A number of scientists, particularly those in the employ of tobacco companies, remain skeptical about the association between levels of ETS actually encountered by the nonsmoking public and serious illness. They have criticized scientific journals for failing to publish negative findings and meta-analyses or for disregarding those that are published. They criticize many of the epidemiological studies for declaring causal associations based on marginal odds ratios, or ratios that, if adjusted for relevant biases such as diet and misclassification, would be rendered insignificant.

"The problem with epidemiological studies is that they compare people with different lifestyles, and that makes it almost impossible to tease out the factors that lead to disease," says Chris Coggins, senior vice president of science and technology for Lorillard Tobacco Company. "For example, we know that smokers also tend to have poorer diet, exercise less, and drink more alcohol than nonsmokers. You can generate a hypothesis from [epidemiological] studies . . . but you can't prove anything. The studies related to ETS exposure and lung cancer are particularly weak. The results are all over the map."

Jennifer Jinot, an environmental scientist with the EPA and coauthor of the agency's 1992 report, counters that the various studies do prove a connection between ETS and cancer, among other illnesses. "We did a meta-analysis, but we looked at the data in a number of different ways," she says. "We were particularly influenced by the dose-response relationship.

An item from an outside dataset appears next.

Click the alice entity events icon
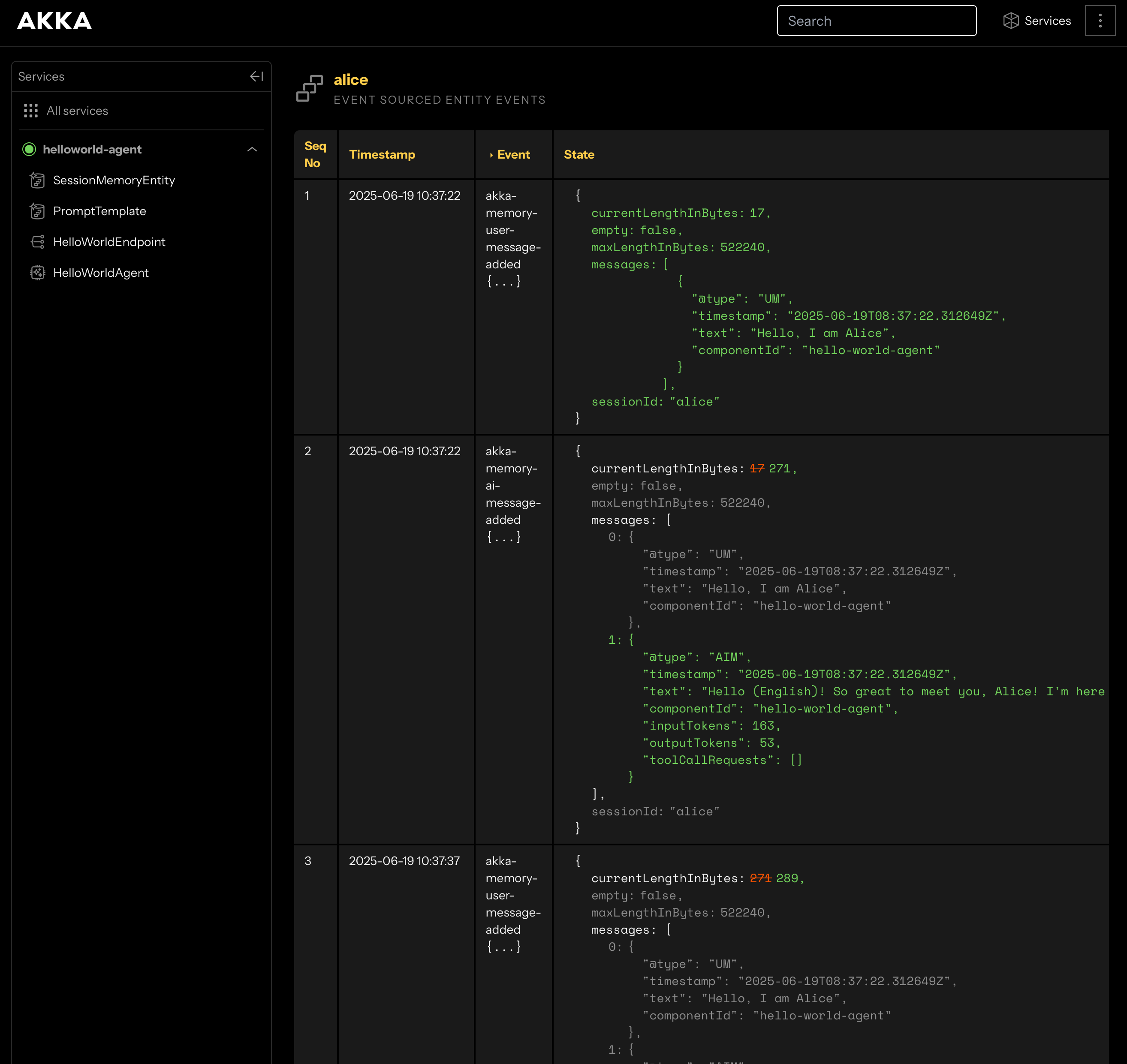1127x1064 pixels. 309,88

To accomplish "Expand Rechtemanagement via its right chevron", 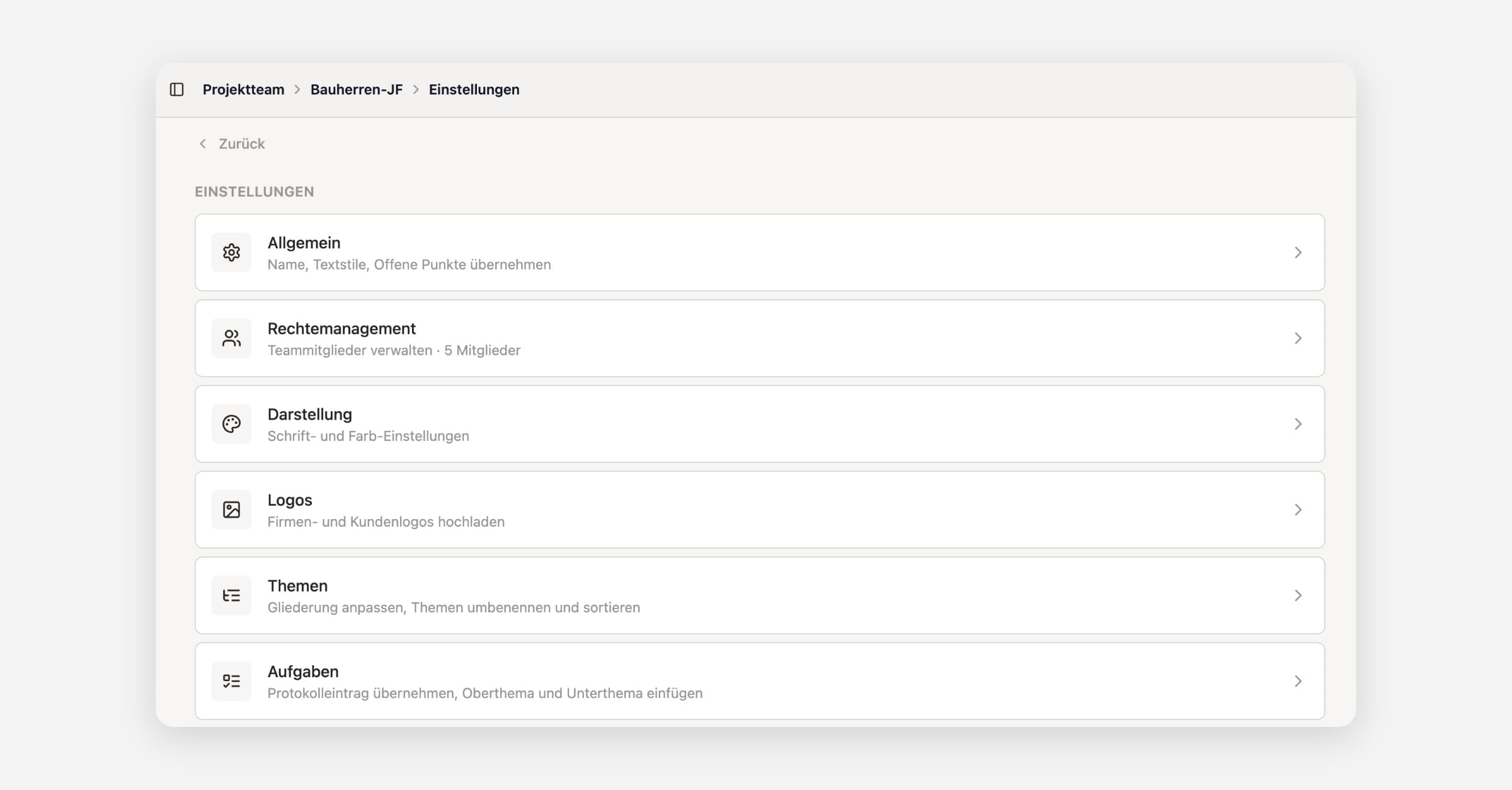I will coord(1298,338).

We saw a consistently increasing risk [of disease] with increasing [ETS] exposure, regardless of the confounding factors."

The limitations of epidemiological studies have placed increased importance on animal, genotoxicity, and mechanistic studies in which conditions can be tightly controlled and results observed in a relatively short period of time. In its deliberations on classifying ETS as a known human carcinogen, the National Toxicology Program has shown considerable interest in recent studies by Hanspeter Witschi and colleagues at the Institute for Toxicology and Environmental Health at the University of California at Davis that exposed male mice to sidestream smoke. These animals showed a significant increase in lung tumor multiplicity under some circumstances, but not under others. Critics, including Coggins, contend that Witschi's studies did not use a reasonable surrogate of ETS, exposed test animals to unrealistically high levels of respiratory particles, and relied on only one strain of mouse, a strain known for its propensity to develop spontaneous lung neoplasms. Coggins contends there are other well-designed studies exposing rats to ETS that have found no increase in lung carcinogenesis, including one by Hans-Jurgen Haussman of the INBIFO research center in Köln, Germany, published in the July 1998 issue of Inhalation Toxicology.

While neither epidemiological nor animal studies have revealed unequivocal proof of the link between ETS and disease, the issue remains very much alive in the nation's boardrooms, legislatures, and courts. In 1997, flight attendants from U.S. airlines wrested a $300 million settlement from five major tobacco companies in a class action suit alleging illness from exposure to ETS on airline flights. No doubt other suits will follow. Such actions, coupled with public demands for a healthful environment, will continue to generate the need for more definitive answers on the connection between ETS and human health.